> [MATERIAL FOR THIS EXERCISE]
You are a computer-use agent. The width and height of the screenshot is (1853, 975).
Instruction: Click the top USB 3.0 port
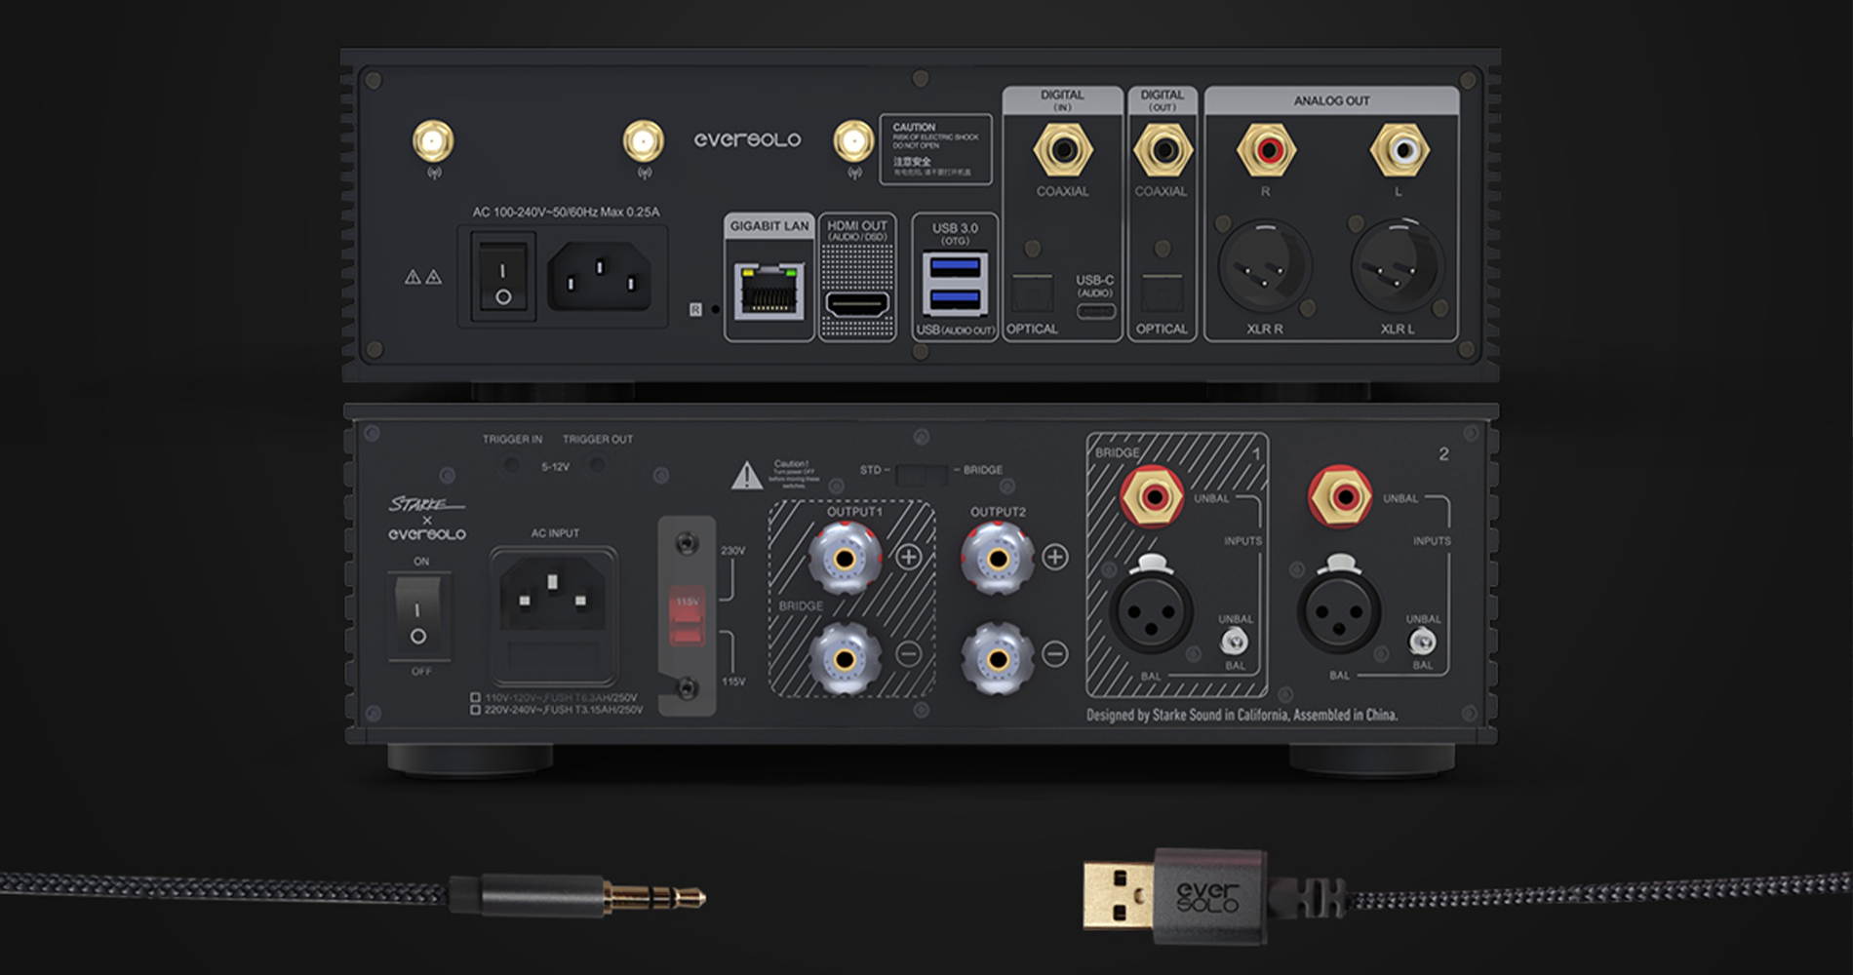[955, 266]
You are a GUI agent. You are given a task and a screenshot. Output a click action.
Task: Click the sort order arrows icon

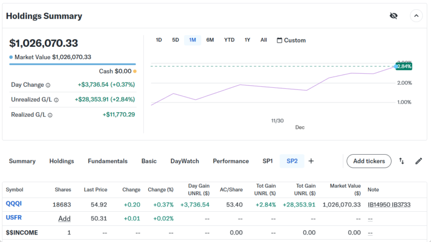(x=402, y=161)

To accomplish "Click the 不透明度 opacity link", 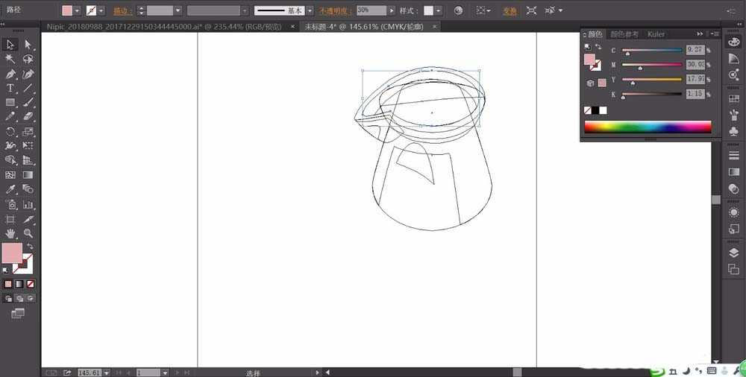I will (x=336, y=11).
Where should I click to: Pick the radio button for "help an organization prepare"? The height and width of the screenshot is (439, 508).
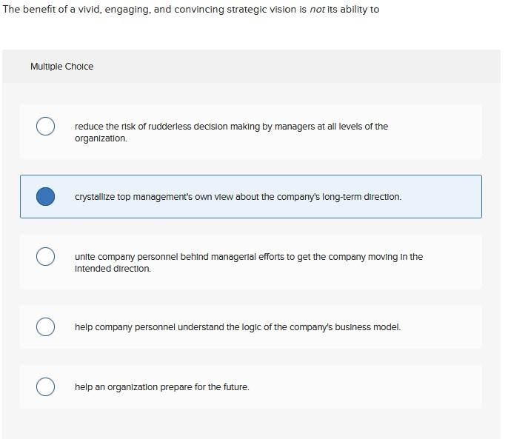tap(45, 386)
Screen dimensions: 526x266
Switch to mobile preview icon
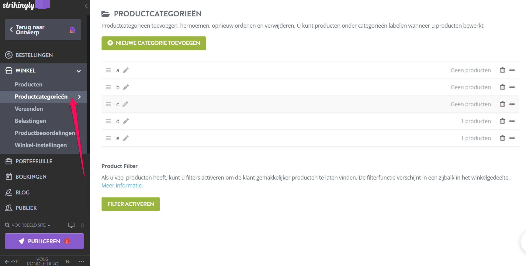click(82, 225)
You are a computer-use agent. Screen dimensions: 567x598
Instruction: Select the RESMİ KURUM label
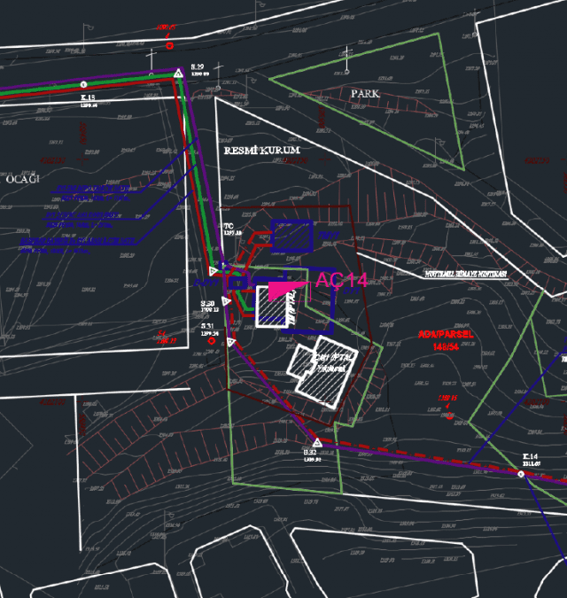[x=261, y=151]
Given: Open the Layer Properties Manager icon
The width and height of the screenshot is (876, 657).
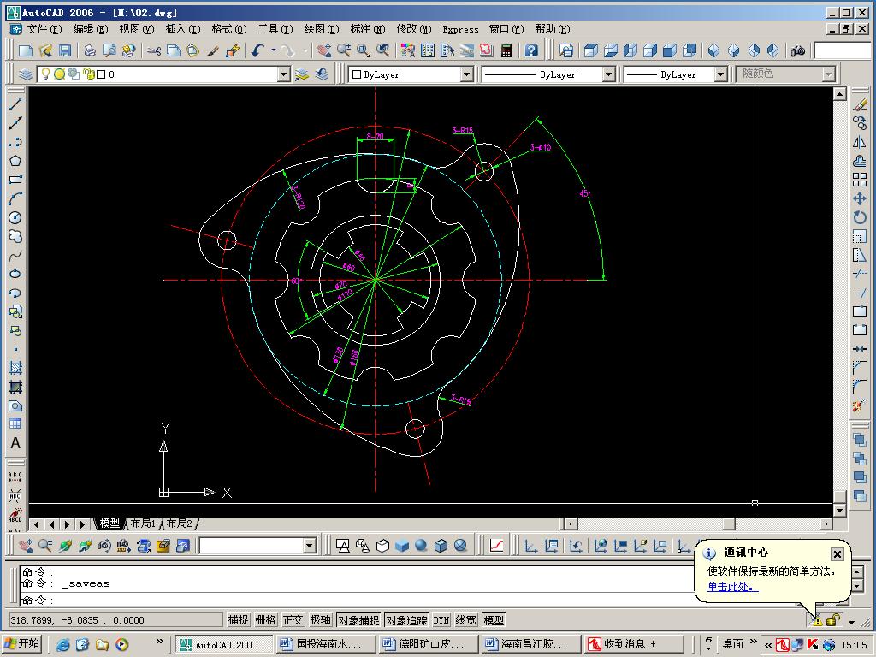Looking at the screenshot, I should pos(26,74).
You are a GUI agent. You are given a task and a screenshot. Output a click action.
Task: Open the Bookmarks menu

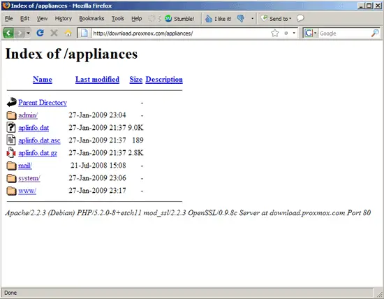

> [WHAT YOU HAVE TO DO] Search the entries above for the string "dimensions", and report each line where it occurs.

> [FINAL ANSWER]
Screen dimensions: 526x266
You are a computer-use agent. Screen dimensions: 567x598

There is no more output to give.